OMPRESS-FRANCIA (20-05-20) France TV, la televisión pública francesa, ha dedicado un documental a Santa Teresa de Lisieux, en el que, con imágenes de los lugares donde vivió, repasa la vida de esta muchacha normanda que hoy es patrona de las misiones.

“Nacida en 1873 en Alençon, Thérèse Martin tiene la inusual ambición de convertirse en una gran santa. A los quince años, entró en uno de los conventos más austeros, el Carmelo de Lisieux, después de habérselo preguntado personalmente al Papa en el Vaticano. Ya convertida en monja, la hermana Teresa vive en una comunidad de 26 mujeres y traza su pequeño camino hacia la santidad. Anotará su experiencia en un libro autobiográfico, ‘Historia de un alma’, que venderá 500 millones de ejemplares en todo el mundo después de su muerte. Murió a los 24 años de tuberculosis, Teresa de Lisieux conocerá una gloria inmediata e inesperada”. Esta es la presentación del documental en francés que hace France TV, con la voz de conocidas personalidades católicas galas, como Henri Quantin o Christiane Rancé, pero también con la superiora de los Carmelitas de Lisieux. De manera excepcional, las cámaras entran en el Carmelo en el que vivió la “pequeña santa de Lisieux”.

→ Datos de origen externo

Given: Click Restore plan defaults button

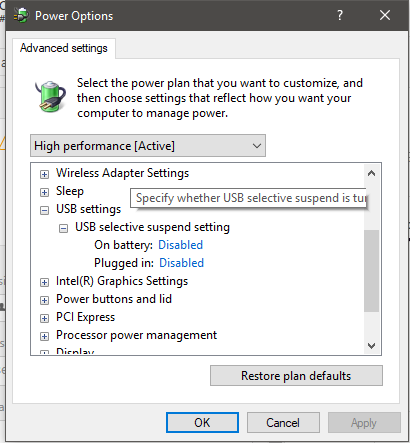Looking at the screenshot, I should (296, 376).
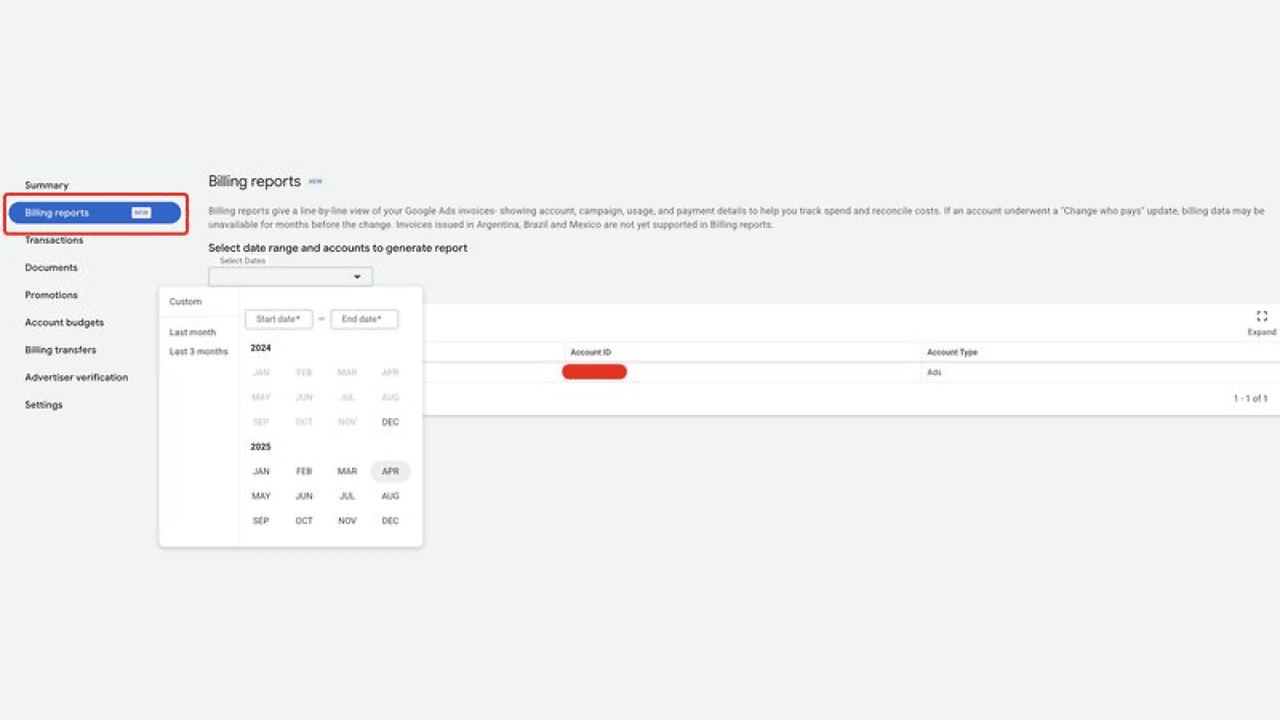
Task: Select the Last 3 months preset
Action: tap(198, 352)
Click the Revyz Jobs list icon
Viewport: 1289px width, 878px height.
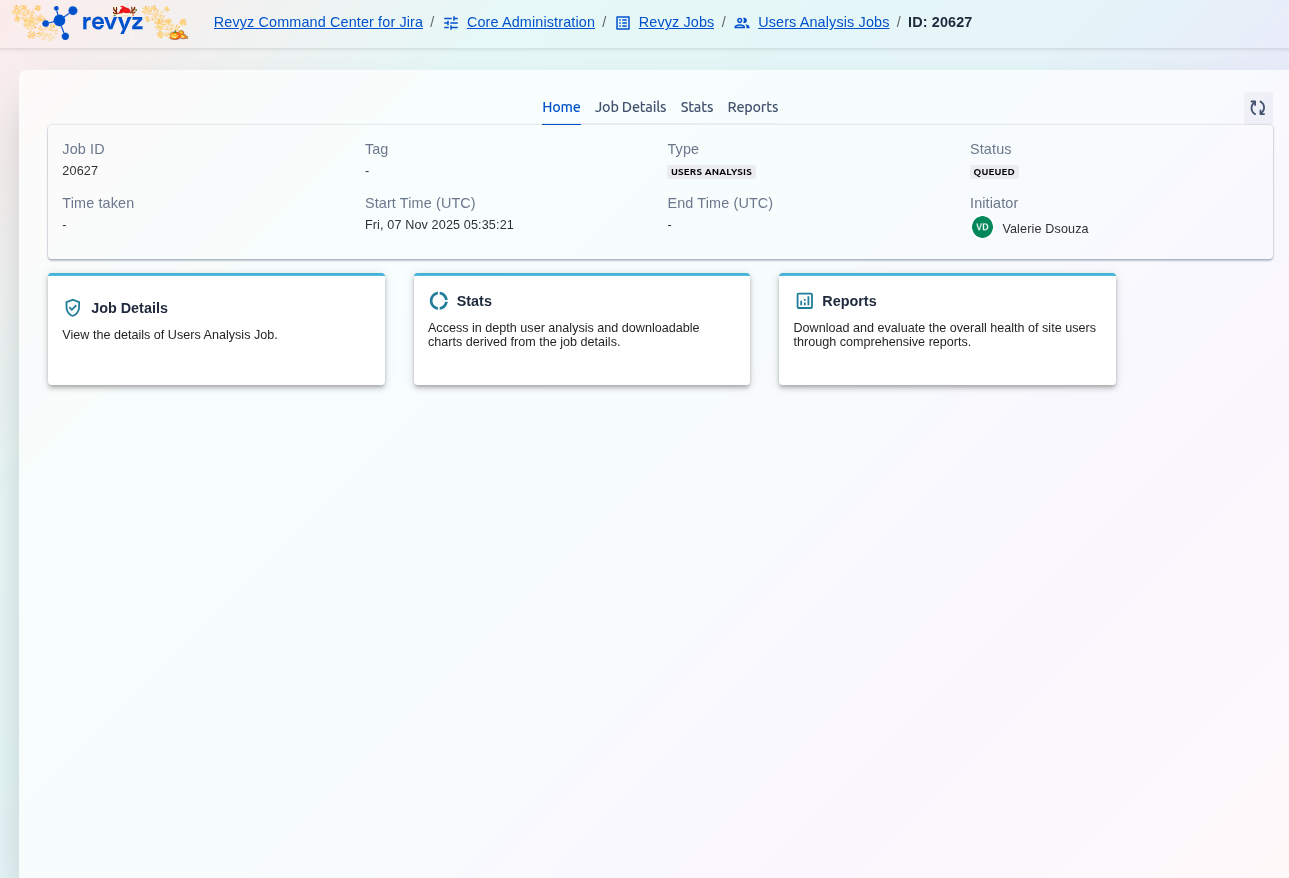coord(623,23)

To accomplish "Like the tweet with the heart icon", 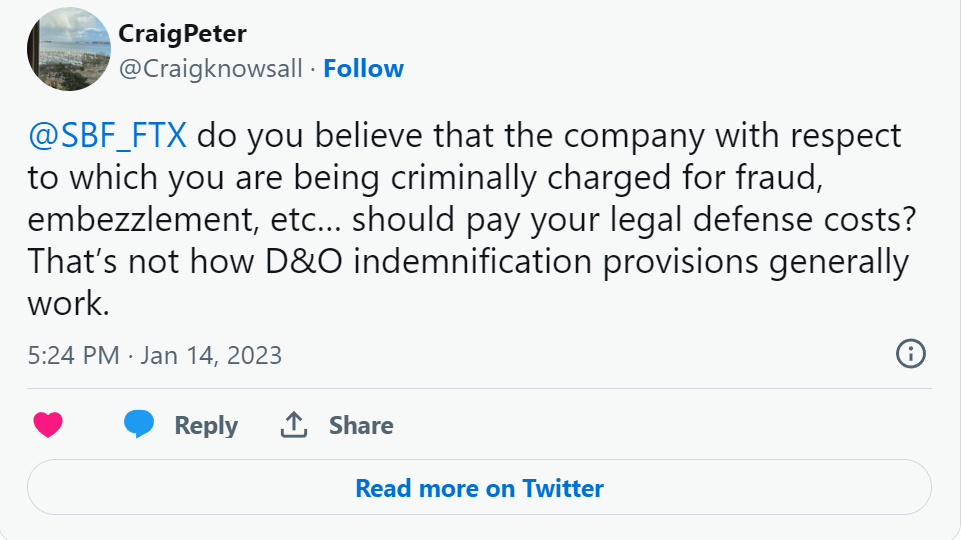I will pyautogui.click(x=48, y=425).
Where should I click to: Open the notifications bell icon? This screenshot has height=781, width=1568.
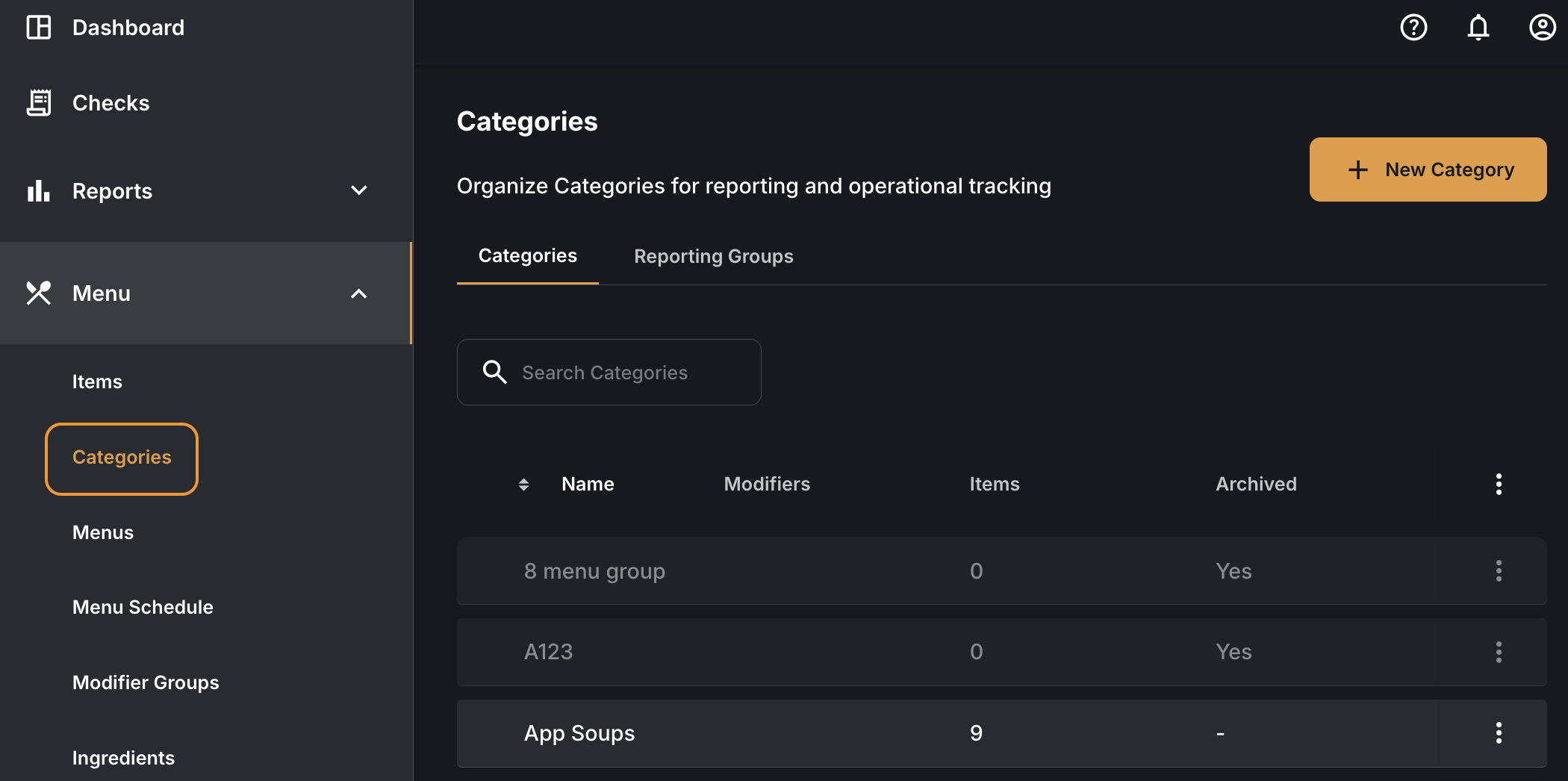click(1478, 28)
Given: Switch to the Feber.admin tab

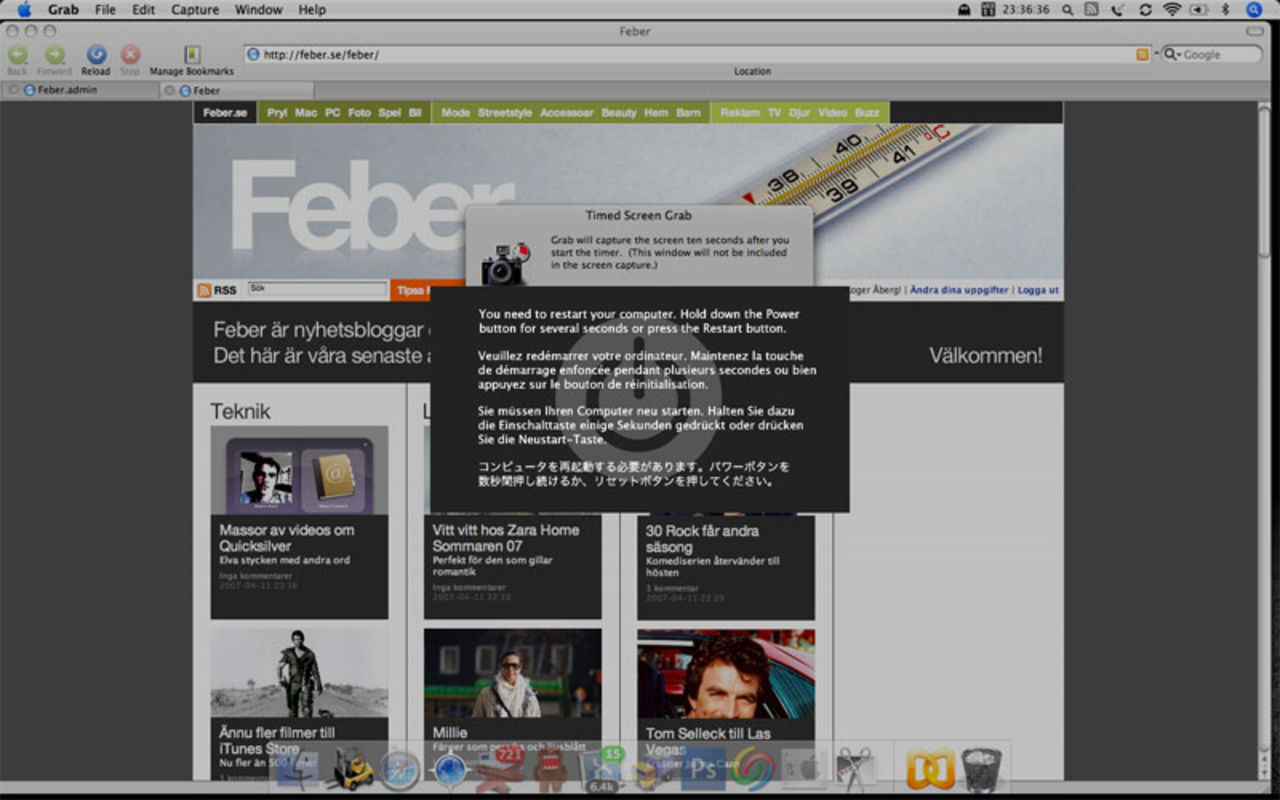Looking at the screenshot, I should (68, 90).
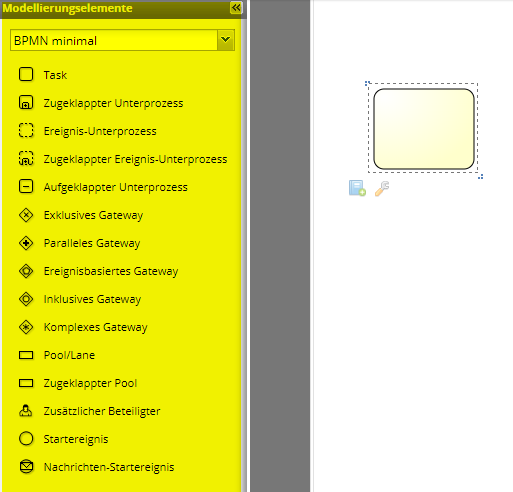This screenshot has height=492, width=513.
Task: Select the Exklusives Gateway diamond icon
Action: pyautogui.click(x=26, y=215)
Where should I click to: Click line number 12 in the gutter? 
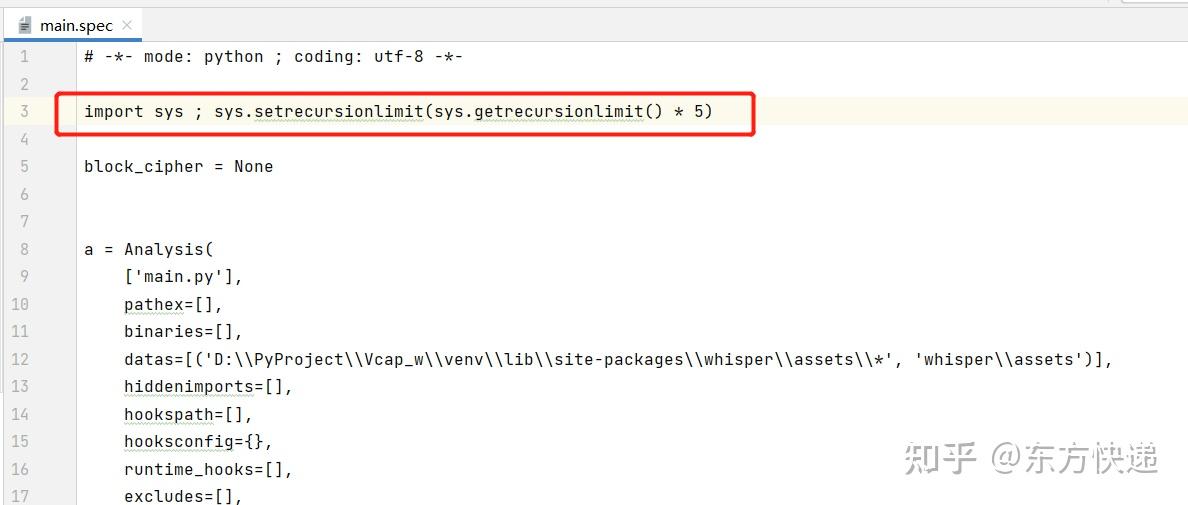click(20, 359)
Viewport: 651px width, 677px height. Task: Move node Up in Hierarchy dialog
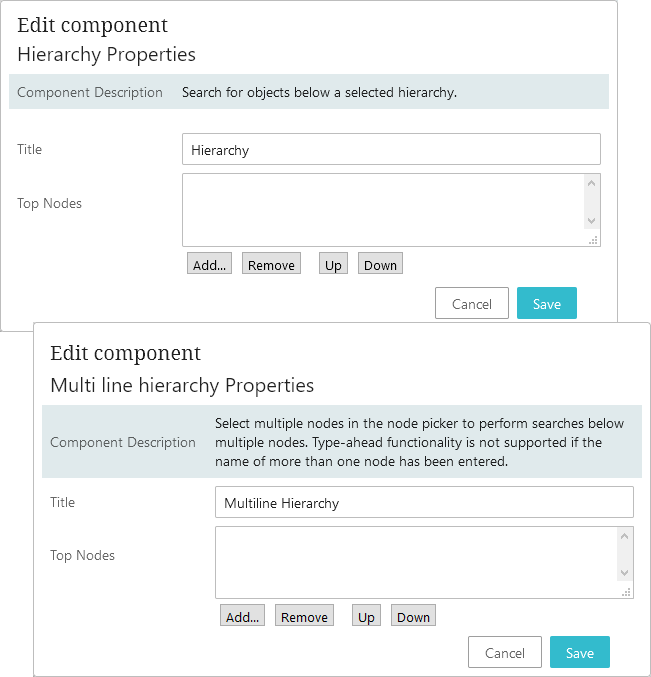point(333,265)
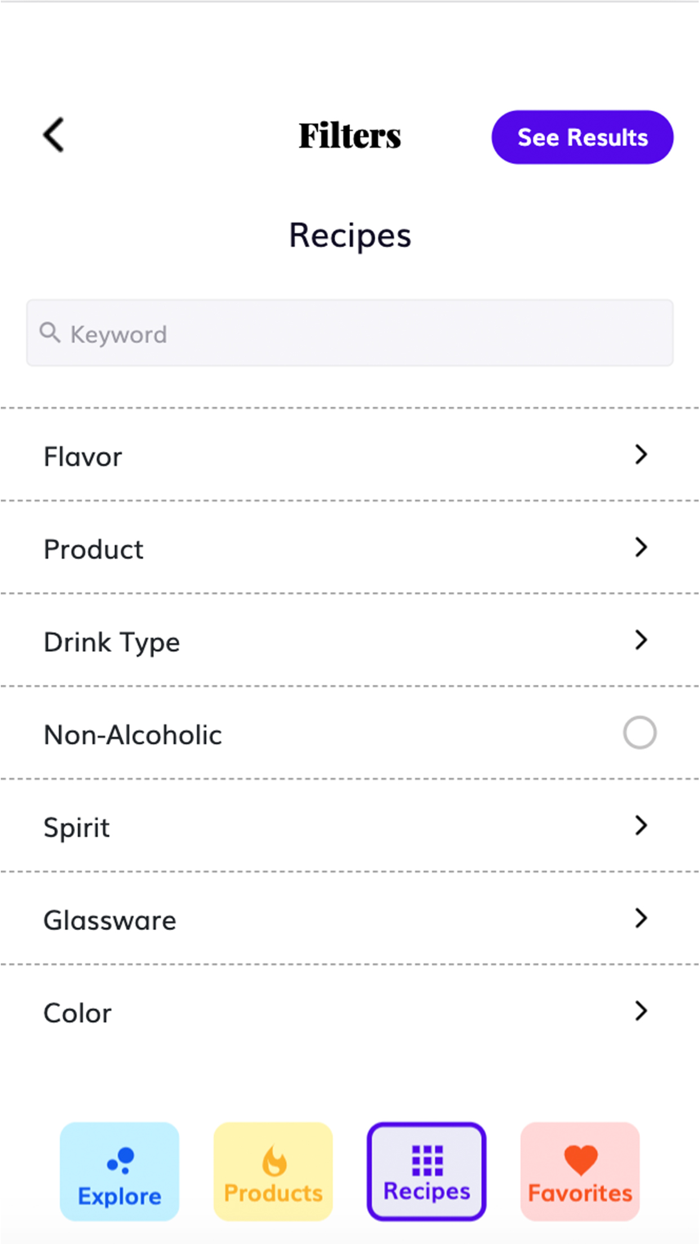Toggle the Non-Alcoholic filter on
This screenshot has height=1244, width=700.
(640, 733)
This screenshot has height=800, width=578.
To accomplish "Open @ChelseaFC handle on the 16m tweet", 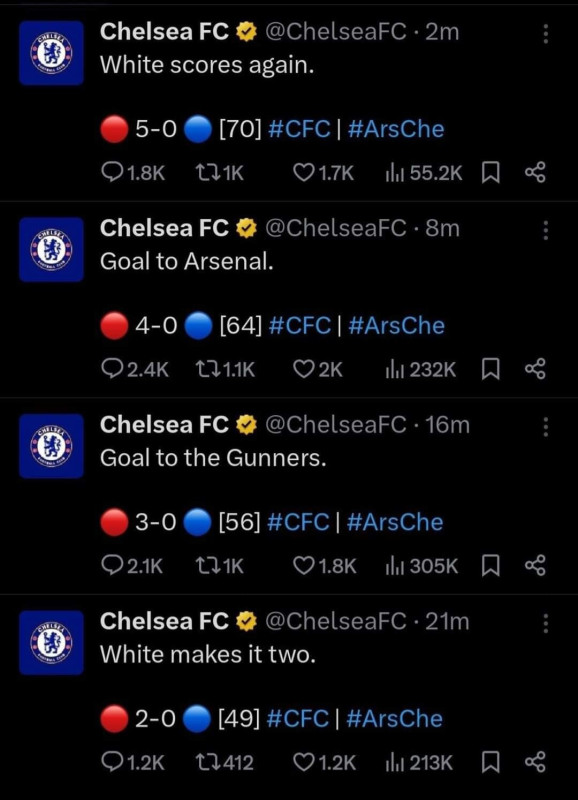I will pos(336,424).
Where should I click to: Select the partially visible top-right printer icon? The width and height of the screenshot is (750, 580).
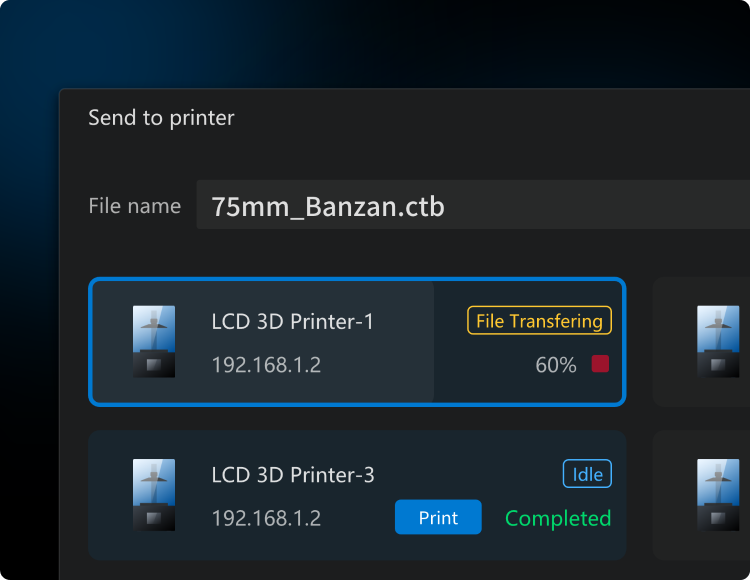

Una pequeña y “gran” santa. En el día del DOMUND de 1997 era proclamada “doctora de la Iglesia”. Su camino espiritual marcó a la Iglesia e incluso a la comprensión de la misión. Muy unida a dos misioneros franceses en Asia, a los que escribía, durante su vida en el Carmelo, sintió crecer en sí misma la vocación apostólica y misionera, que la impulsó a llevar a todos hacia el encuentro con Jesús. La irradiación espiritual de la santa de Lisieux tras su muerte fue increíble. Congregaciones y movimientos, sobre todo en los países de misión, la eligieron como su patrona. Se dedicaron a Dios, bajo el patrocinio de esta santa, catedrales, basílicas, santuarios e iglesias en todo el mundo. En 1927 fue declarada patrona de las misiones. En 1944, patrona de una Francia que apenas empezaba a ver la luz tras una guerra terrible. En 1997 era declarada doctora de la Iglesia, porque Teresa, como explicaba el Papa Juan Pablo II, “recibió una iluminación particular sobre la realidad del Cuerpo místico de Cristo, sobre la variedad de sus carismas, dones del Espíritu Santo, sobre la fuerza eminente de la caridad, que es el corazón mismo de la Iglesia, en la que ella encontró su vocación de contemplativa y misionera”.